Maybe I'm just getting too cynical in my dotage to swallow every explanation whole these days, but two things struck me when I read the story Eric linked.

First, ANYONE old enough to go to BYU, and ESPECIALLY if the student is LDS--has been exposed to the word "apostle" enough times that an accidental misspelling seems very unlikely to me.

Second, the copy editor using Spell Check notices a word is highlighted, and hurriedly selects "apostate" as the suggested corrected spelling. I'm sorry, but did the brain even participate in this decision? Spell Check is meant to be used as a tool to get the writer to take a closer look at a suspected misspelled word, within the context of the story or caption. It's a red flag that says "WAIT! Is this the word you really meant?" It is not an omniscient gap-filler that enables even sloppy writers to write successfully without having to learn to spell.

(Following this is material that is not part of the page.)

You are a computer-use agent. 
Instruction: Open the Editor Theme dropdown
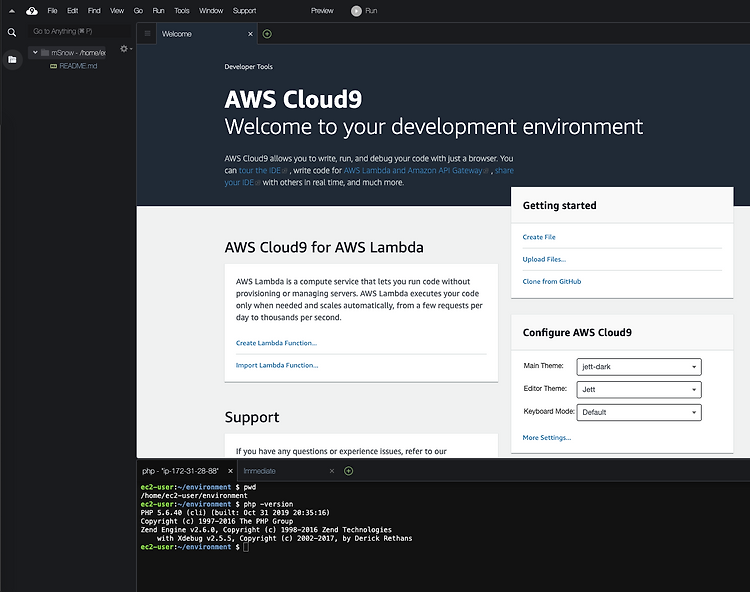(638, 389)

(I know you guys all know this, and I'm sorry for going on so. But laziness in spelling is one of my hot buttons, and it irks me when people try to play all innocent when a joke backfires. So whichever action was responsible for the wrong word being used, I think this particular error was not an innocent one born of deadlines and time constraints.)

I used to be a copy editor on a campus newspaper, so maybe I do notice little errors that many people do not, but that word jumped out at me as soon as I saw the caption, and I am sure it did for lots of others. It's just too big a stretch to think it was an innocent error overlooked by several people in the process.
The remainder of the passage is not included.